Some analysts would have recommended that the CBN guarantee would be limited by the cash reserves of these banks with the CBN and the value of government’s treasury bills and bonds they hold!  These analysts warn that the CBN’s apparent caution to prevent the failure of a single sick bank may inadvertently lead to a collapse of the whole system!

 

The efficacy of the new CBN monetary policy rate (MPR) of 6% is also debatable.  The evidence on ground is that interbank lending rates as well as deposits and commercial rates have in the past been impervious to movements in the MPR.  Thus, for example, until lately when MPR was 8%, deposit rates covertly hovered around 12% while lending cost was in excess of 20%.  These rates have not changed very much in spite of the MPR   hovering between 14% and 8% in the last five years!  In other words, the new 6% MPR may not reduce the cost of doing business and stimulate demand and employment as per Sanusi’s expectation!

 

In fact, if the CBN’s wish is to induce greater liquidity in the system, its actions outside its latest Monetary Policy Committee Meeting seem to be at variance with this objective.  For example, most print media (D.Independent, 9/7/09 – pg A6) carried a CBN advert relating to the sale of a total of N45billion worth of treasury bills by Dutch auction on Thursday, 16/07/2009 for the apparent excuse of mopping up excess liquidity (read as removing perceived surplus cash) from the money market!  The question is, if cash squeeze is the raison deter of CBN’s guarantee of interbank placement and its reduction in MPR to 6%, why is the same CBN simultaneously embarking on further reduction of the scarce liquidity in the market, and paying interest on moneys which are borrowed and just stored idly away?  Even the uninitiated will agree that something is fundamentally wrong in this CBN model!!

§ STATED PROBLEM 1
List each distinct percentage figure that appears in the CBN monetary policy passage, in order of first appearance.
§ STATED PROBLEM 2
Please continue the CBN monetary policy passage from its final sentence.

§ DATA SHOWN

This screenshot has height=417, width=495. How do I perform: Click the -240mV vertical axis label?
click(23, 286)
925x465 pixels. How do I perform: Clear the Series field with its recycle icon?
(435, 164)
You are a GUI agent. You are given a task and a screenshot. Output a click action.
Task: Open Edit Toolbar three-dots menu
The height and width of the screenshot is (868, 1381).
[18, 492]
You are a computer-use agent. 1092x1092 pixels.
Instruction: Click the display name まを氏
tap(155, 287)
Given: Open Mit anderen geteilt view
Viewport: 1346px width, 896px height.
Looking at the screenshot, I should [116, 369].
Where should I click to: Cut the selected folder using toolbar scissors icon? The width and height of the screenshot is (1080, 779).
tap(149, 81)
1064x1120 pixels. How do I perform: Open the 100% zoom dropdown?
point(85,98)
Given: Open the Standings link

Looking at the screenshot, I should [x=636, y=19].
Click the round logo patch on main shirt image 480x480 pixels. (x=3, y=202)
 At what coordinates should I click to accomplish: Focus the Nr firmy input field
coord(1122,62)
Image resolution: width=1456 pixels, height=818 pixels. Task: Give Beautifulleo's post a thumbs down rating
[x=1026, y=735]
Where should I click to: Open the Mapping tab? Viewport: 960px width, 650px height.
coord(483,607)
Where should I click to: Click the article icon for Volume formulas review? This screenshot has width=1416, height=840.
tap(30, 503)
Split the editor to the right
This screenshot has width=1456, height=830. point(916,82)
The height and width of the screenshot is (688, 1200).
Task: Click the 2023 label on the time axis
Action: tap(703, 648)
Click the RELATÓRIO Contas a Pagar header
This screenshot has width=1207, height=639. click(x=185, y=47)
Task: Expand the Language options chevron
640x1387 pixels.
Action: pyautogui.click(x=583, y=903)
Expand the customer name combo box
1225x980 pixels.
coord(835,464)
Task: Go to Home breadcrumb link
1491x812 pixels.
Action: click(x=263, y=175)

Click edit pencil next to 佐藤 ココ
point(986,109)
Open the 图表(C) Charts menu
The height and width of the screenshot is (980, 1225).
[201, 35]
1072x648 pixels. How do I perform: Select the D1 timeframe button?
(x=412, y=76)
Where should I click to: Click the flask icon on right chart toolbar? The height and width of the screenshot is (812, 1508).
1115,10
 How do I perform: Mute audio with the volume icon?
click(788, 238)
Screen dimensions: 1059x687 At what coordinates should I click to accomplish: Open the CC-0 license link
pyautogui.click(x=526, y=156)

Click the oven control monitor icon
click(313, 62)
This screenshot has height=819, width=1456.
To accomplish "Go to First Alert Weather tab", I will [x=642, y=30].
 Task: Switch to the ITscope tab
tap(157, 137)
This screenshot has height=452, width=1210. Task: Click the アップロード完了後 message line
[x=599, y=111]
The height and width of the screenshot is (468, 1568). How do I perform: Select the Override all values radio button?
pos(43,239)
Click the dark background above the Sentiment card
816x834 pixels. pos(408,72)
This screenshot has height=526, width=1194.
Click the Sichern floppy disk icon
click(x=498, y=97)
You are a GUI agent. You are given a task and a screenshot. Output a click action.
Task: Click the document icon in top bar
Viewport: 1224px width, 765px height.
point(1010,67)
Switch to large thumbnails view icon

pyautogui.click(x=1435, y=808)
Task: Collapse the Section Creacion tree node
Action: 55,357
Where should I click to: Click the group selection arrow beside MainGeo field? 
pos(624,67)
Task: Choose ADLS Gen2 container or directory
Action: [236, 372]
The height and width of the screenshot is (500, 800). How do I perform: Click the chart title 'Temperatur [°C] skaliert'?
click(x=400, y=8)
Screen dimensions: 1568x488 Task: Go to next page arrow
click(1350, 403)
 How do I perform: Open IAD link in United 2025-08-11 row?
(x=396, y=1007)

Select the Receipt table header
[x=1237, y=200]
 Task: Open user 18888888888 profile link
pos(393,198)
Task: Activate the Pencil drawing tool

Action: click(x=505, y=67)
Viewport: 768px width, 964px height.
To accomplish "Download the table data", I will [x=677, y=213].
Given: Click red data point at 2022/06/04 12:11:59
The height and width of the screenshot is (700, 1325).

§ ANSWER 1
6%, 8%, 12%, 20%, 14%

§ ANSWER 2
In the same vein, it would be interesting to see how much the CBN will pay as interest for its treasury bill issues.  If the coupon rate is for example 7%, then it means that the banks can borrow at the MPR rate of 6% and technically lend back the same funds to CBN at 7%!  The situation becomes even more curious when you recognize that the same CBN who is borrowing from the banks at more than 6% is also the same one guaranteeing interbank placements without the control meter of each bank’s reserve and gilt edge holdings!  This also raises questions as to the $7bn shared between 14 banks by CBN under hitherto undisclosed terms.  If it is revealed that the 14 banks pay less than the current 6% MPR for these soft loans, the CBN should explain why it is borrowing at a higher cost from the same lenders who pay less for the government funds placed liberally with them!

 

Sanusi had indicated that he would also fast track the process of liberalising the foreign exchange market.  To this end, the wholesale Dutch Auction foreign exchange market would be reestablished after its suspension last year by Soludo!  In this reintroduced dispensation, banks can now buy forex ex CBN speculatively in advance for customers rather than the retail system where banks purchased forex only specifically on the instruction of bona fide end users.

 

Furthermore, all recipients of forex do not have to sell such funds only to the CBN, as they are now free to sell directly to the banks!  This system has erroneously been described as a liberalised foreign exchange market in the last five years!  Indeed, in the same manner that we do not have a deregulated supply framework for fuel imports because NNPC continues to account for over 70% of market supplies, we also cannot say we have a liberalised foreign exchange market when the CBN continues to singularly account for about 80% of the total foreign exchange market.  The monopolistic stranglehold of NNPC is the same as that of the CBN in the forex market and the dislocations caused by these unfair trade systems are reflected in the high prices of fuel and the low value of the naira, in spite of our increased dollar earnings in recent years. Whereas, a truly liberalised market by definition accommodates multiple sellers and buyers with possibly no single player accounting for, say, more than 10% of the total value of the market!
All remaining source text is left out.